No puedes asumir que todo lo comprado durante el matrimonio es automáticamente tuyo o suyo. En Perú, lo que determina la titularidad son tres ejes: el régimen matrimonial (si habían capitulaciones matrimoniales que alteran la sociedad), el origen del dinero o del bien (donación, herencia, dinero propio) y la prueba de la contribución económica o de la intención de destinar el bien a la sociedad.
Si existieron capitulaciones matrimoniales ante notario y fueron inscritas en Registros Públicos, éstas pueden excluir ciertos bienes de la sociedad. Si no hay capitulaciones, prima la presunción de comunión sobre los bienes adquiridos durante el matrimonio.
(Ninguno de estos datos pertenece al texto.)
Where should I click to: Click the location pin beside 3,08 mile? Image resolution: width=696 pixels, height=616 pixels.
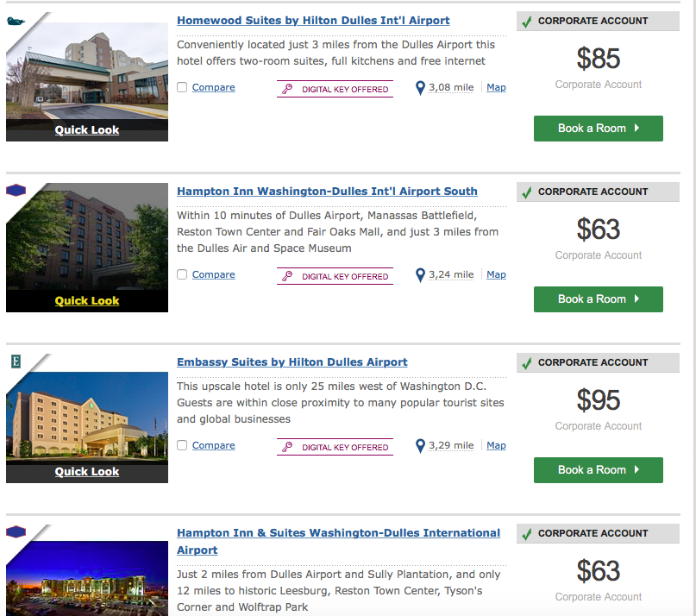pyautogui.click(x=420, y=88)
Sin embargo, hay explicaciones prácticas: un inmueble comprado con dinero heredado o donado a uno de los cónyuges puede conservar su carácter de propio, si se prueba el origen. Las pruebas son documentales: títulos, certificados bancarios, contratos de donación o testamentos.
La tercera cuestión es la convivencia práctica: si el bien fue usado como instrumento del negocio familiar o los fondos se mezclaron con la economía común, esa mezcla complica las alegaciones de propiedad exclusiva.
Cómo se soluciona
1) Reúne documentación. Copia de partida de matrimonio, capitulaciones matrimoniales si las hubo, títulos de propiedad, boletas de pago, comprobantes de transferencia, contratos de compraventa y extractos bancarios que muestren el origen del pago.
2) Identifica el régimen aplicable. Consulta el asiento registral y, si hay capitulaciones, pídeles a la notaría la copia para ver qué se pactó.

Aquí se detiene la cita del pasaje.